Delete by query for nested docs for ES version 7.x

Delete-by-query is in general a bit performance intensive in ES.
Would you suggest to use it for nested docs too?
Also, is there some different syntax to delete-by-query when the field being queried is present only in parent docs or only in children docs?
We do not want orphaned children or child-less parents after doing a delete-by-query and want the whole families of docs to live together or be deleted together.

Delete-by-query as far as I know only deletes complete documents. If you want to drop select nested documents that is really an update to the document which causes it and the remaining nested documents to be reindexed.

I do not want to delete select children from a parent.
I want to drop complete families with DBQ.
Example:

    {
       "id": "root-1",
       "age": 70,
       "children": [
           {
               "id": "child-1",
               "children": [{
                  "id": "grandchild-1"
              },
              {
                  "id": "grandchild-2"
              }
              ]
          }
       ]
    },
    {
       "id": "root-2",
       "age": 25,
       "children": []
    },
    {
       "id": "root-3",
       "age": 35,
       "children": [
           {
               "id": "child-3"
          }
       ]
    }

Now, I do not want to delete any child or grandhchildren independently here.
Rather I want to delete whole families by query.
For above example, is it valid to issue a DBQ like:
Delete * from some_table where age > 35
(Assume elastic query instead of SQL. I just gave SQL for simplicity).
Will the above delete query delete parent-1 and all its children and grandchildren without any issues?
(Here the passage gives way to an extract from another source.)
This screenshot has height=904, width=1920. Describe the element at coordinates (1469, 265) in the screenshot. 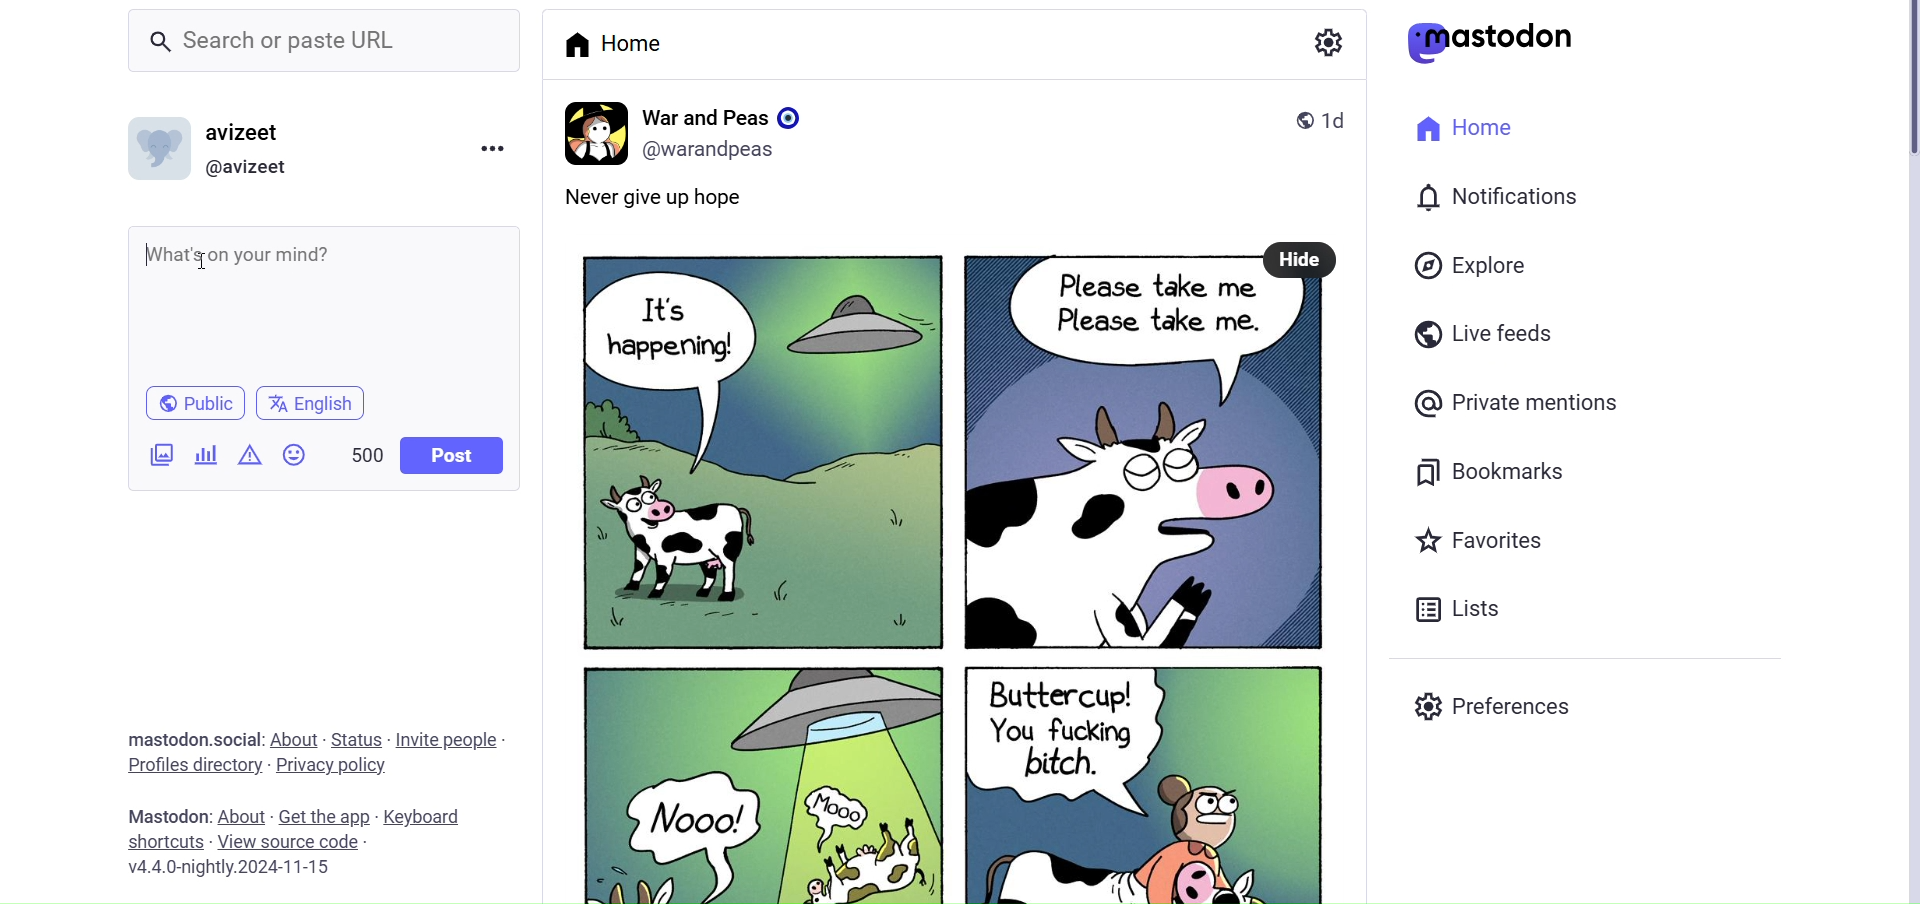

I see `Explore` at that location.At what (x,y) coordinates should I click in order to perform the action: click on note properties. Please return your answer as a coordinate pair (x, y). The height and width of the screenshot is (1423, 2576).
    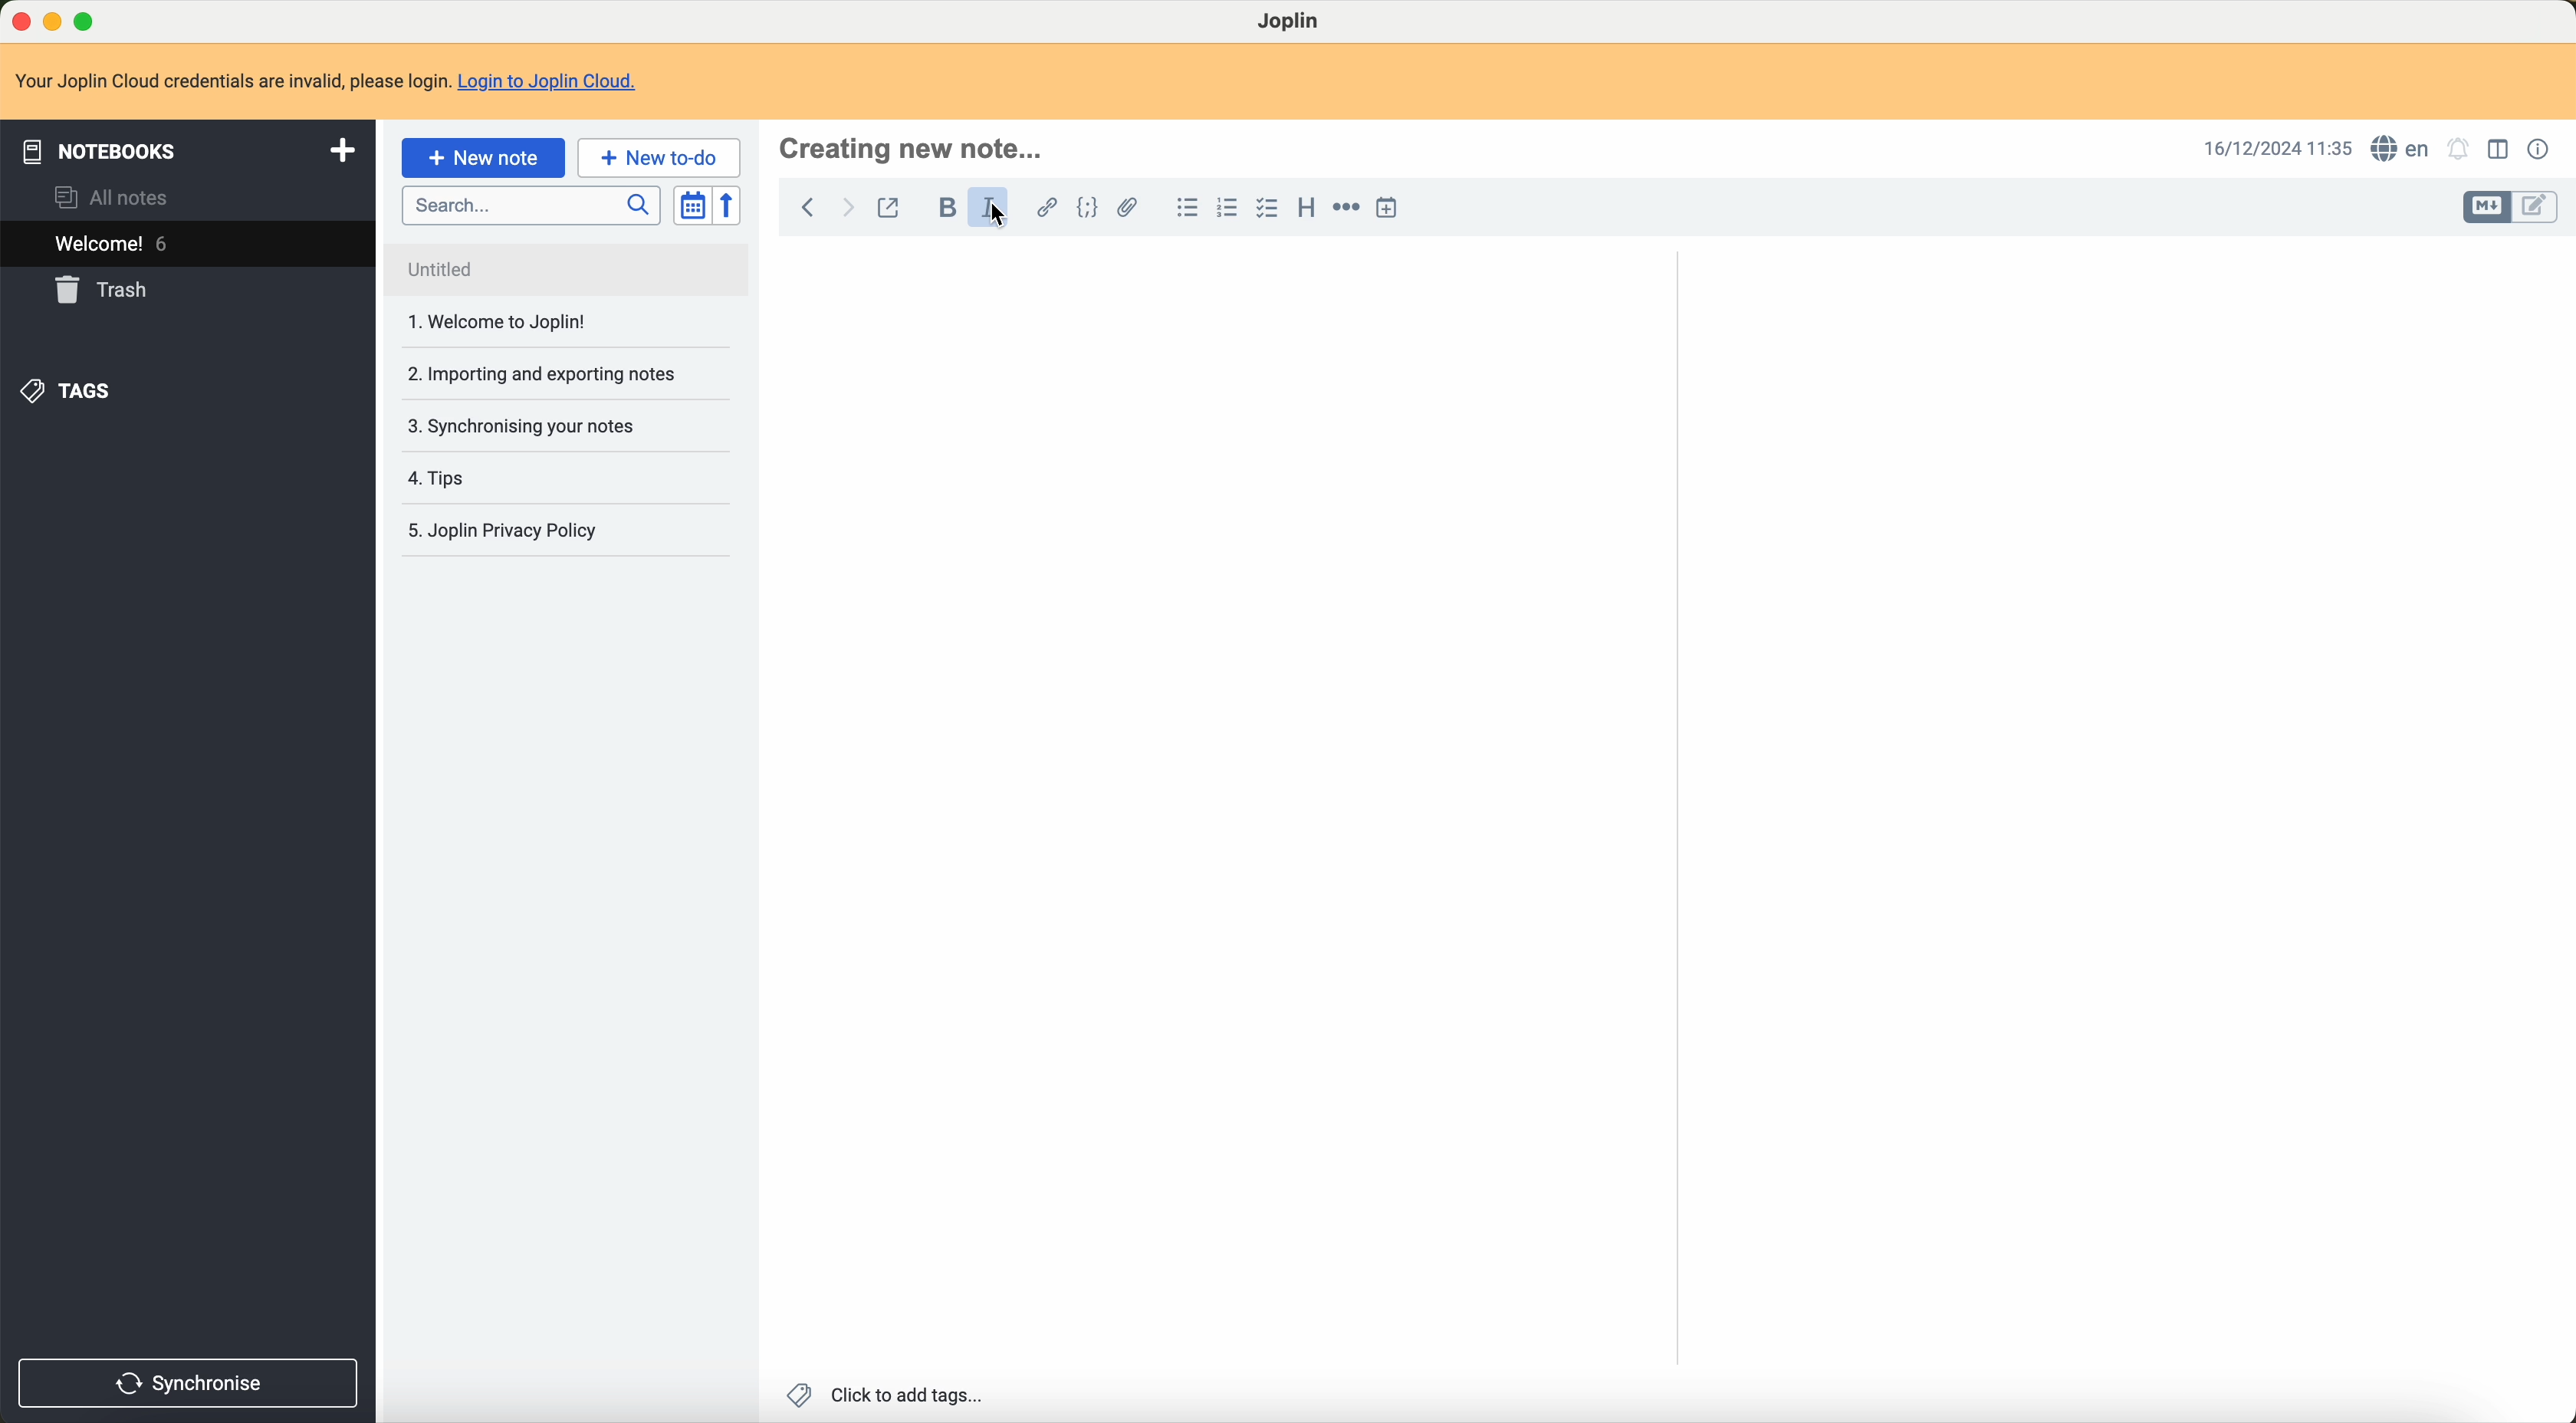
    Looking at the image, I should click on (2540, 149).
If you are using parent-child relationships there is no cascade delete in Elasticsearch. Only the documents matching the search criteria will be deleted, not other documents that are related or in the same hierarchy.

So how do I delete all children along with the parent?
It does not make sense that delete of a parent leaves some orphan children in the index.

There are following solutions to remedy this problem IMO (assuming N children for a parent):

  1. ES automatically prevents children from being orphaned. If you delete a parent, its children are automatically deleted - Best approach IMO
  2. User deletes all children first - then deletes the parent. (Requires N+1 queries)
  3. User sends a doc having just the parent with an empty children array. This "update" operation gets rid of all the parent's children. And then the user deletes the parent in yet another query. (Requires 2 queries)

Can you clarify please which is the recommended solution in the above?

Thanks

Elasticsearch does not work that way. You are assuming that having orphaned children is a bad think that is to be avoided, but I have seen use cases where this is used to be able to create children before the parent is available, so it is not clear that something that can/should be generally enforced.

That will work. Can be done in 2 requests though, one to identify the parent and children and one (possibly bulk) to delete them. I suspect this is what delete by query does behind the scenes.

I do not understand this. Are you mixing up and confusing nested documents with parent-child relationships? If so, this blog post may help clarify things even if the implementation of parent-child has changed a bit.

Use delete by query. All the documents need to be found and deleted which is exactly what it does. I can not think of a more efficient way.

In the JSON snippet I gave above (the one having root-1, root-2, root-3 etc in the snippet), you can see that some of the children do not have the field age.

Can you provide a delete by query for that use-case please where I want to delete all parents whose age is greater than 35 but I also want to ensure that no child is orphaned (my use-case is like this where orphans are not tolerated).
If a single delete-by-query will not work, then how do I go about achieving the above?

So far, what I have gathered is that ES deletes the documents that match the query - period.
A con of this approach for some users is that orphans would be left in ES.
While a pro is that ES gives you the ability to delete "some" children that match the query.

However, if that is true, then an interesting question is to know what happens when you delete a child having children of its own. Example:

    {
       "id": "root-1",
       "age": 70,
       "has_car": false,
       "children": [
           {
               "id": "child-1",
               "has_car": true,
               "children": [{
                  "id": "grandchild-1"
              },
              {
                  "id": "grandchild-2"
              }
              ]
          }
       ]
    }

If my delete-by-query is "has_car": true, then what happens to "grandchild-1" and "grandchild-2" ?
Do they become children of "root-1" ? That would be totally weird I think.

It looks like I may have misunderstood your use case as you are not using the parent-child feature but nested documents. If that is the case you will most likely need to use a scripted update using painless to maintain the structure you are aiming for.

Can you please provide some link using painless ?
We do not want orphaned docs at any point of time and we want to delete whole families of docs using queries on parents' fields only.

@Christian_Dahlqvist - a link would be very helpful

I do not have any examples.

This topic was automatically closed 28 days after the last reply. New replies are no longer allowed.